Timelessness, Relevance and Weathering the Storm: Dinosaur Designs and its Thirty-Year High

What keeps a brand relevant?


“We started Dinosaur Designs in our final year of art school,” says Louise Olsen, one half of the duo behind the Australian design mainstay. “Career-wise we wanted to be artists in our own studios, so established Dinosaur Designs to create designs that would support our painting careers.”

What started off as a stall at Sydney’s Paddington Markets in 1985 has since blossomed into an icon of Australian design on both a local and international stage. Early on in the Dinosaur Designs journey, Louise and her partner Stephen Ormandy were featured in Vogue Australia, asked to supply wholesalers, asked to form part of an exhibition at London’s Victoria & Albert Museum, and had their designs worn by celebrities such as Kylie Minogue and Michael Hutchence. “We were really in the right place at the right time with the right product.”

Now, more than 30 years later, Dinosaur Designs shows no sign of waning. With over 100 employees and eight dedicated bricks-and-mortar stores in locations in Australia, England and the US and a very signature style to boot, it’s clear that Louise and Stephen have learned the importance of focus.

■ **Problems and tasks**
**A.** Can you reproduce word for word the part of the Dinosaur Designs article that opens with the words containing "What started off" and closes with "importance of focus."?
**B.** Answer these about the Dinosaur Designs article:
(i) In which year of art school did the founders start Dinosaur Designs?
(ii) In what year did the stall at Sydney's Paddington Markets begin?
(iii) How many dedicated bricks-and-mortar stores does the company have?
Nothing in the listing is needed here.

■ **Provided material**
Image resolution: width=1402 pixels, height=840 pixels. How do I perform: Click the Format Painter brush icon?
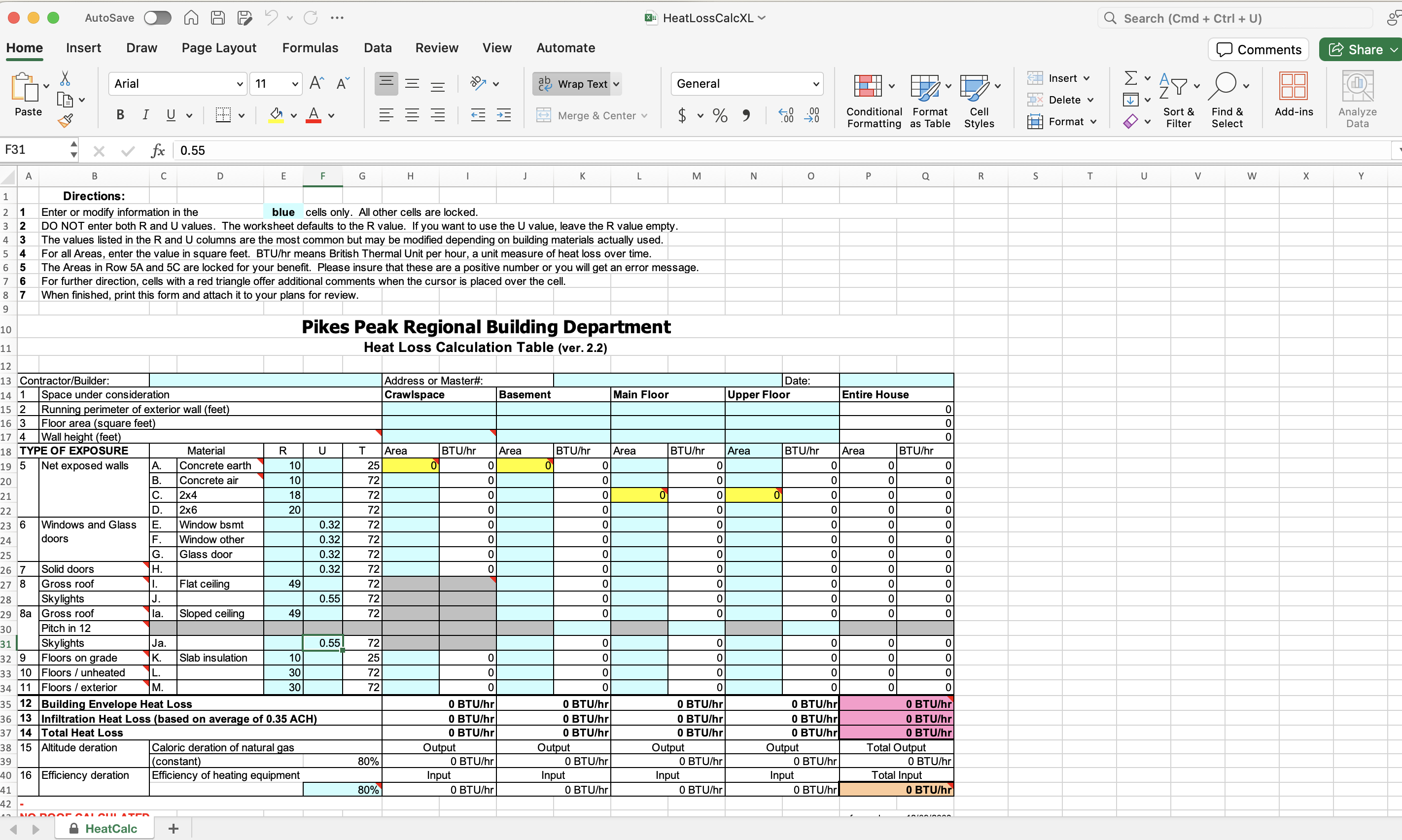66,120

■ **Expected answers**
**A.**
What started off as a stall at Sydney’s Paddington Markets in 1985 has since blossomed into an icon of Australian design on both a local and international stage. Early on in the Dinosaur Designs journey, Louise and her partner Stephen Ormandy were featured in Vogue Australia, asked to supply wholesalers, asked to form part of an exhibition at London’s Victoria & Albert Museum, and had their designs worn by celebrities such as Kylie Minogue and Michael Hutchence. “We were really in the right place at the right time with the right product.”

Now, more than 30 years later, Dinosaur Designs shows no sign of waning. With over 100 employees and eight dedicated bricks-and-mortar stores in locations in Australia, England and the US and a very signature style to boot, it’s clear that Louise and Stephen have learned the importance of focus.

**B.**
(i) Their final year
(ii) 1985
(iii) Eight